Skip to main content
The Phoenix ranking model is a transformer-based neural network that scores candidates retrieved by the retrieval stage. It predicts multiple engagement actions (likes, reposts, replies, etc.) for each candidate while ensuring that scores are independent of other items in the batch.

Model Architecture

                          PHOENIX RANKING MODEL
┌────────────────────────────────────────────────────────────────────────────┐
│                                                                            │
│                              OUTPUT LOGITS                                 │
│                        [B, num_candidates, num_actions]                    │
│                                    │                                       │
│                                    │ Unembedding                           │
│                                    │ Projection                            │
│                                    │                                       │
│                    ┌───────────────┴───────────────┐                       │
│                    │                               │                       │
│                    │    Extract Candidate Outputs  │                       │
│                    │    (positions after history)  │                       │
│                    │                               │                       │
│                    └───────────────┬───────────────┘                       │
│                                    │                                       │
│                    ┌───────────────┴───────────────┐                       │
│                    │                               │                       │
│                    │         Transformer           │                       │
│                    │     (with special masking)    │                       │
│                    │                               │                       │
│                    │   Candidates CANNOT attend    │                       │
│                    │   to each other               │                       │
│                    │                               │                       │
│                    └───────────────┬───────────────┘                       │
│                                    │                                       │
│    ┌───────────────────────────────┼───────────────────────────────┐       │
│    │                               │                               │       │
│    ▼                               ▼                               ▼       │
│ ┌──────────┐              ┌─────────────────┐              ┌────────────┐  │
│ │   User   │              │     History     │              │ Candidates │  │
│ │Embedding │              │   Embeddings    │              │ Embeddings │  │
│ │  [B, 1]  │              │    [B, S, D]    │              │  [B, C, D] │  │
│ │          │              │                 │              │            │  │
│ │ User     │              │ Posts + Authors │              │ Posts +    │  │
│ │ Hashes   │              │ + Actions +     │              │ Authors +  │  │
│ │          │              │ Product Surface │              │ Product    │  │
│ └──────────┘              └─────────────────┘              │ Surface    │  │
│                                                            └────────────┘  │
│                                                                            │
└────────────────────────────────────────────────────────────────────────────┘

Key Design: Candidate Isolation

Critical Design Requirement: The score for a candidate must not depend on which other candidates are in the batch.
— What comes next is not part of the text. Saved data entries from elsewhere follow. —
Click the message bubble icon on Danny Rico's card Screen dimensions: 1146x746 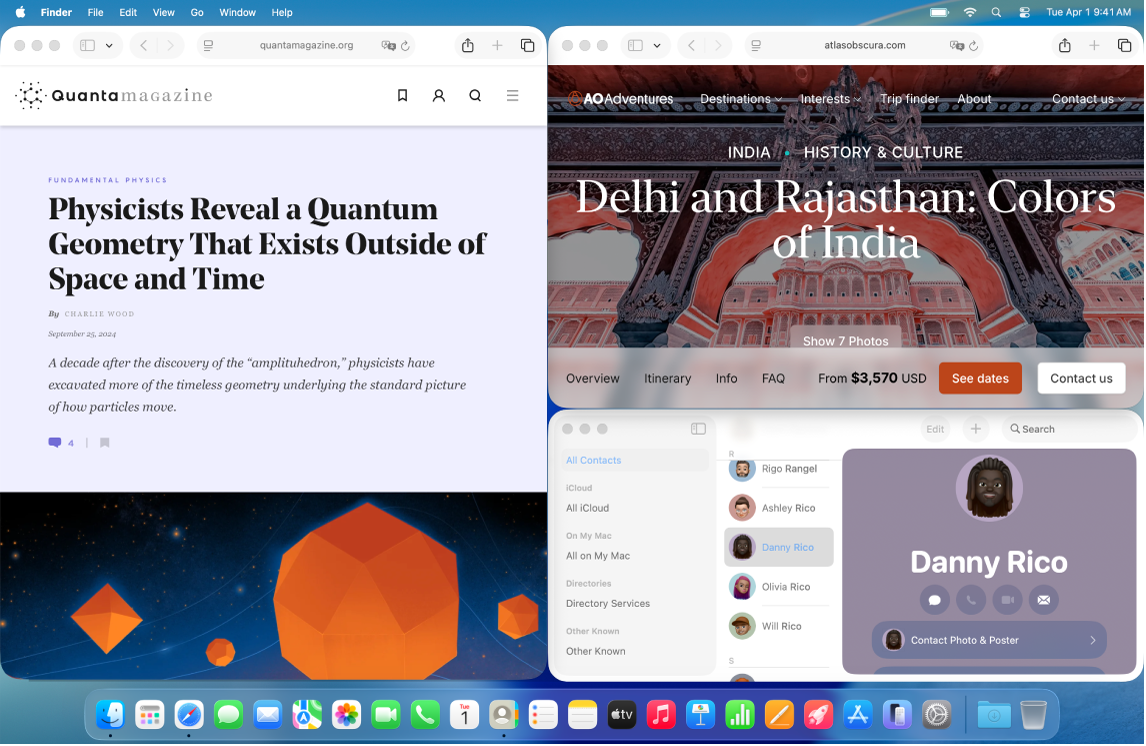coord(934,599)
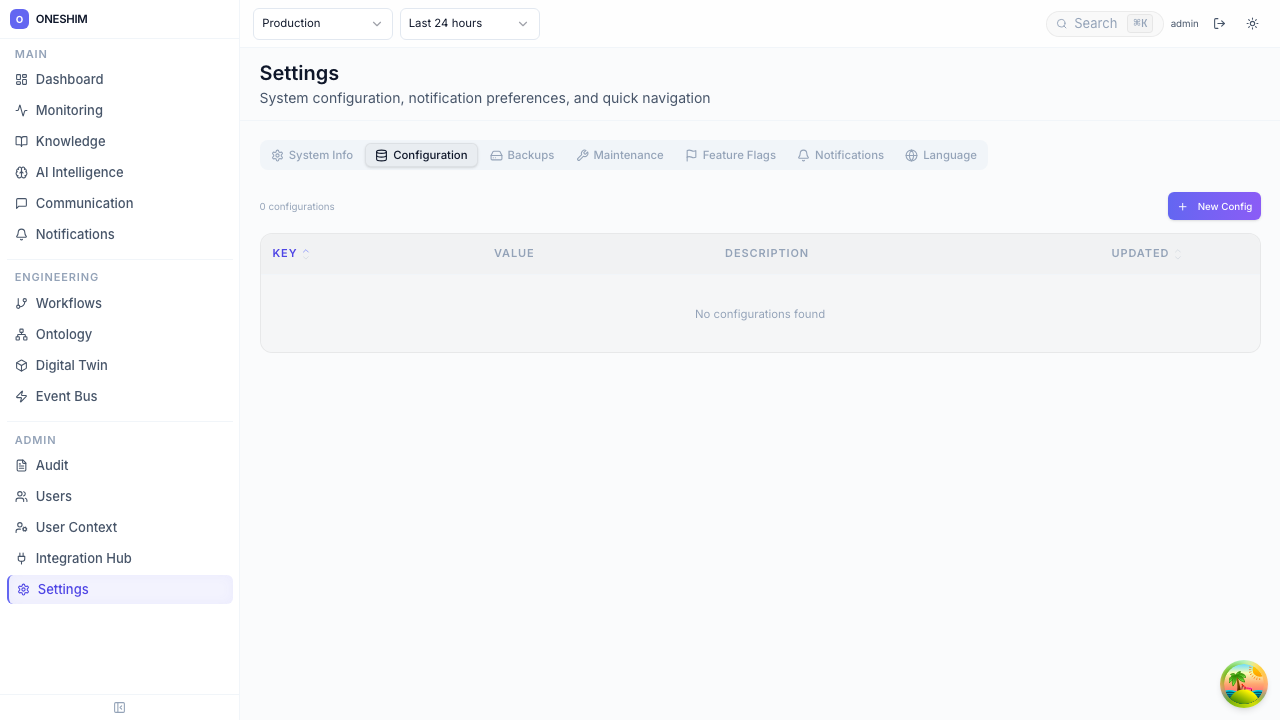1280x720 pixels.
Task: Switch to the Feature Flags tab
Action: (x=730, y=155)
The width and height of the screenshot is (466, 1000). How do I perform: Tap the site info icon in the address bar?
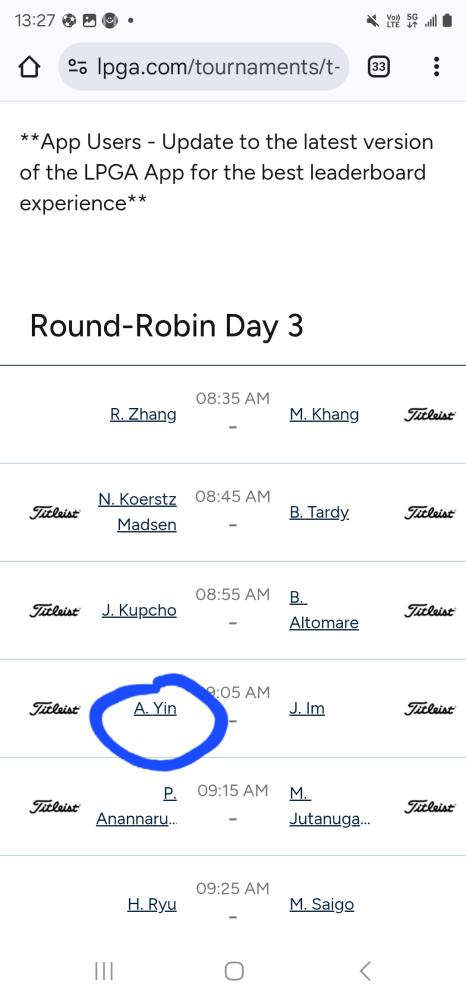[x=78, y=66]
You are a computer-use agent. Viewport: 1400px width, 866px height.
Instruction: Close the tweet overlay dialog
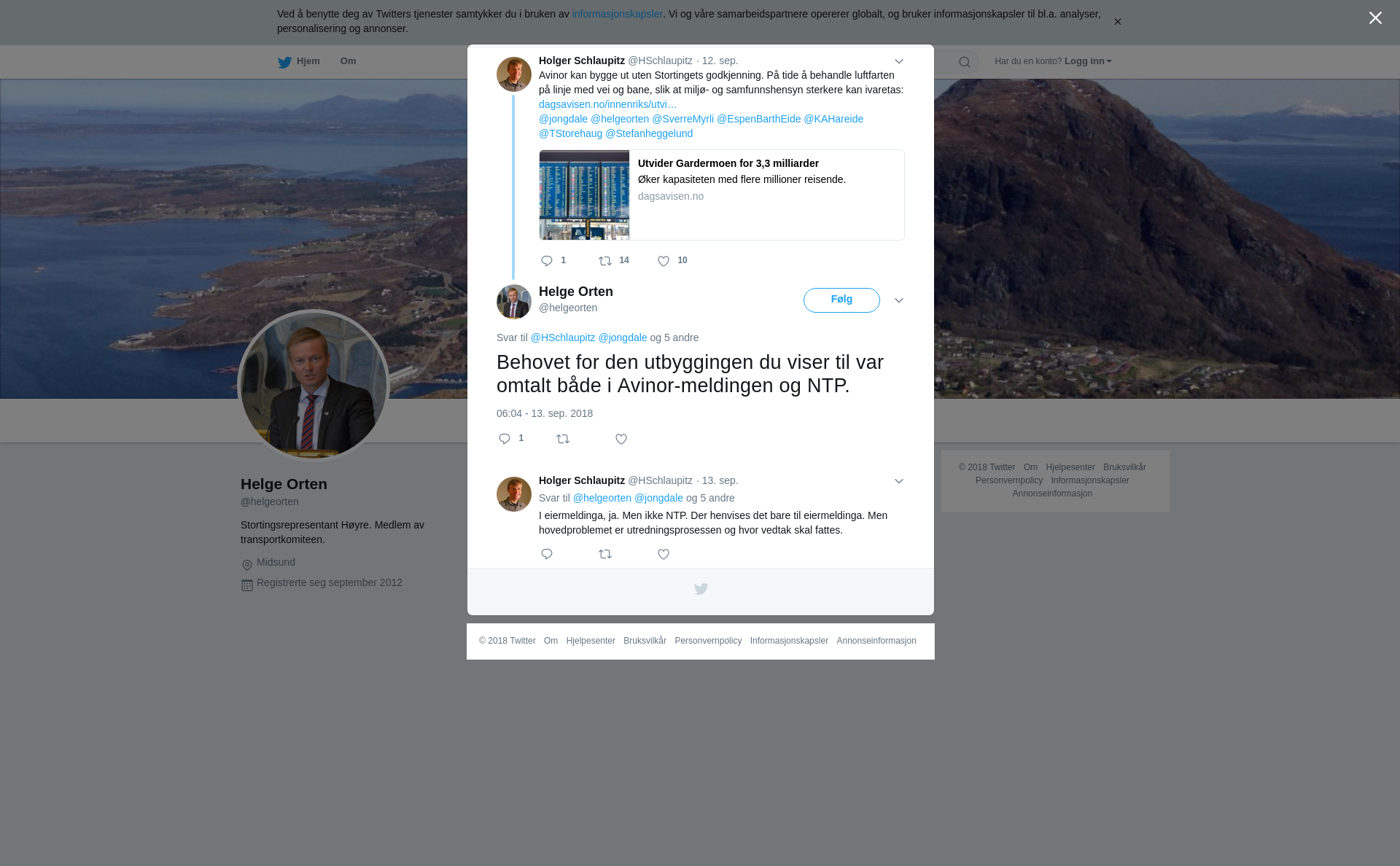[1375, 18]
This ensures consistent scoring regardless of batch composition.
Candidate isolation is achieved through custom attention masking that prevents candidates from attending to each other while still allowing them to attend to user and history context.

Why Candidate Isolation Matters

Without isolation, the model could:
  • Score candidates differently based on which other items are in the batch
  • Create inconsistent rankings across different batch compositions
  • Make A/B testing and experimentation unreliable
  • Cause unexpected behavior when batch sizes or sampling strategies change
With isolation, each candidate receives a deterministic score based solely on user context.
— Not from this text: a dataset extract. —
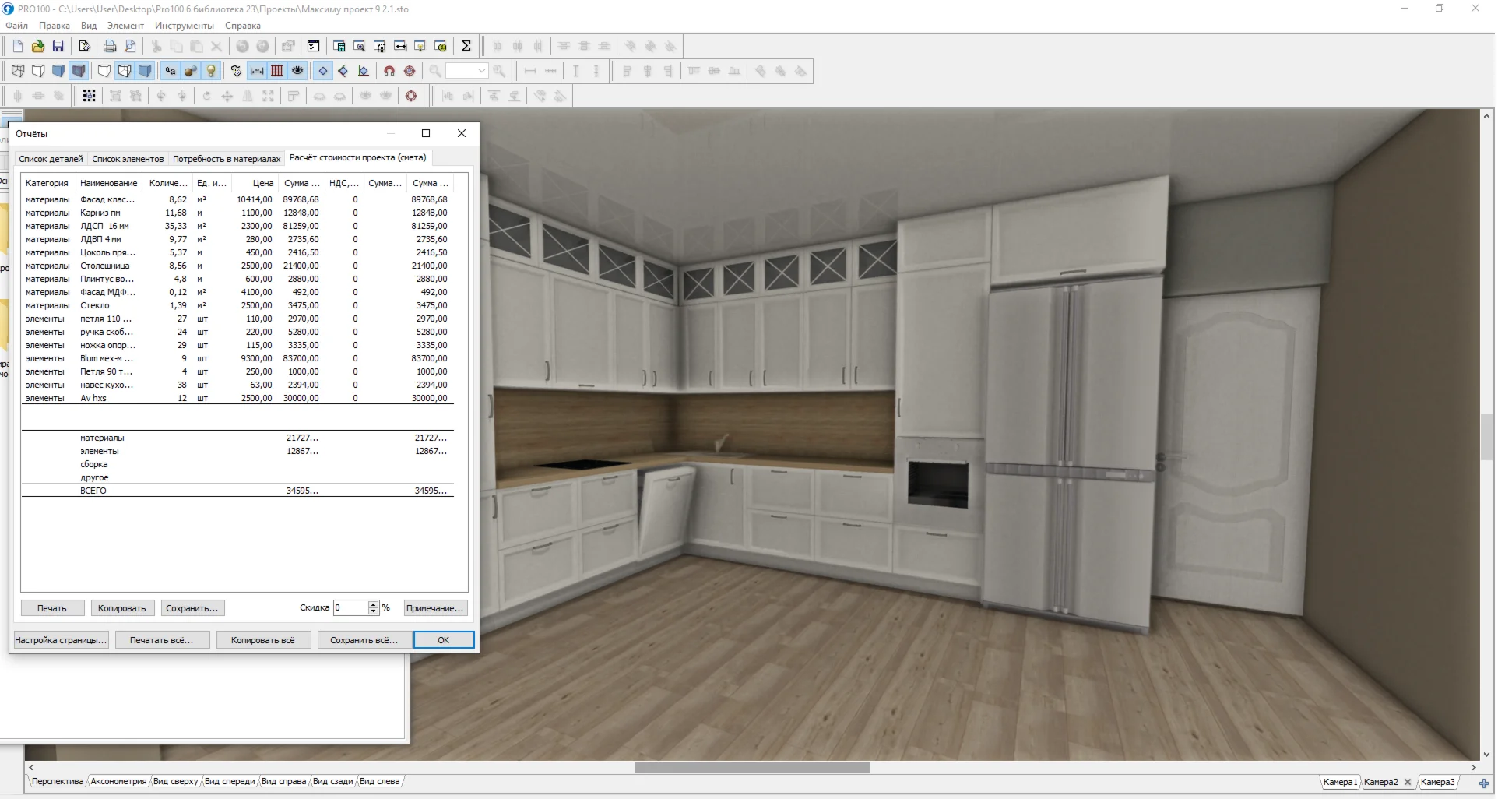The height and width of the screenshot is (799, 1512).
Task: Click the Print preview magnifier icon
Action: pos(130,47)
Forward Pass Implementation

Here’s how the ranking model processes inputs:
def __call__(
    self,
    batch: RecsysBatch,
    recsys_embeddings: RecsysEmbeddings,
) -> RecsysModelOutput:
    """Forward pass for ranking candidates.

    Args:
        batch: RecsysBatch containing hashes, actions, product surfaces
        recsys_embeddings: RecsysEmbeddings containing pre-looked-up embeddings

    Returns:
        RecsysModelOutput containing logits for each candidate. 
        Shape = [B, num_candidates, num_actions]
    """
    # Build input embeddings: [B, 1 + S + C, D]
    embeddings, padding_mask, candidate_start_offset = self.build_inputs(
        batch, recsys_embeddings
    )

    # Pass through transformer with candidate isolation
    model_output = self.model(
        embeddings,
        padding_mask,
        candidate_start_offset=candidate_start_offset,  # Enables special masking
    )

    out_embeddings = model_output.embeddings
    out_embeddings = layer_norm(out_embeddings)

    # Extract only candidate outputs (discard user + history)
    candidate_embeddings = out_embeddings[:, candidate_start_offset:, :]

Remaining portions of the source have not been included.